Unexpected Benefits of Self-Modeling in Neural Systems

Self-models have been a topic of great interest for decades in studies of human cognition and more recently in machine learning. Yet what benefits do self-models confer? Here we show that when artificial networks learn to predict their internal states as an auxiliary task, they change in a fundamental way. To better perform the self-model task, the network learns to make itself simpler, more regularized, more parameter-efficient, and therefore more amenable to being predictively modeled. To test the hypothesis of self-regularizing through self-modeling, we used a range of network architectures performing three classification tasks across two modalities.
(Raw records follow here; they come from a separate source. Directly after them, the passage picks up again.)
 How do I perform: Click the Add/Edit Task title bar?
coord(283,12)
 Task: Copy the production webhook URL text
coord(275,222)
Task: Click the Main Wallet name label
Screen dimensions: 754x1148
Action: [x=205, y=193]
In all cases, adding self-modeling caused a significant reduction in network complexity. The reduction was observed in two ways. First, the distribution of weights was narrower when self-modeling was present. Second, a measure of network complexity, the real log canonical threshold (RLCT), was smaller when self-modeling was present. Not only were measures of complexity reduced, but the reduction became more pronounced as greater training weight was placed on the auxiliary task of self-modeling. These results strongly support the hypothesis that self-modeling is more than simply a network learning to predict itself. The learning has a restructuring effect, reducing complexity and increasing parameter efficiency. This self-regularization may help explain some of the benefits of self-models reported in recent machine learning literature, as well as the adaptive value of self-models to biological systems. In particular, these findings may shed light on the possible interaction between the ability to model oneself and the ability to be more easily modeled by others in a social or cooperative context.
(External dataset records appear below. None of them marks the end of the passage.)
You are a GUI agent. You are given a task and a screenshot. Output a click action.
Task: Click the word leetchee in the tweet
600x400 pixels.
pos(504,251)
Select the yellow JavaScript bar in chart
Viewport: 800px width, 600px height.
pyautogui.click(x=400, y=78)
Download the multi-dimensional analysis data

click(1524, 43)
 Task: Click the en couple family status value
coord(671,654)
Chatbots as social companions: How people perceive consciousness, human likeness, and social health benefits in machines

As artificial intelligence (AI) becomes more widespread, one question that arises is how human-AI interaction might impact human-human interaction. Chatbots, for example, are increasingly used as social companions, but little is known about how their use impacts human relationships. A common hypothesis is that these companion bots are detrimental to social health by harming or replacing human interaction. To understand how companion bots impact social health, we studied people who used companion bots and people who did not. Contrary to expectations, companion bot users indicated that these relationships were beneficial to their social health, whereas nonusers viewed them as harmful. Another common assumption is that people perceive conscious, humanlike AI as disturbing and threatening. Among both users and nonusers, however, we found the opposite: perceiving companion bots as more conscious and humanlike correlated with more positive opinions and better social health benefits. Humanlike bots may aid social health by supplying reliable and safe interactions, without necessarily harming human relationships.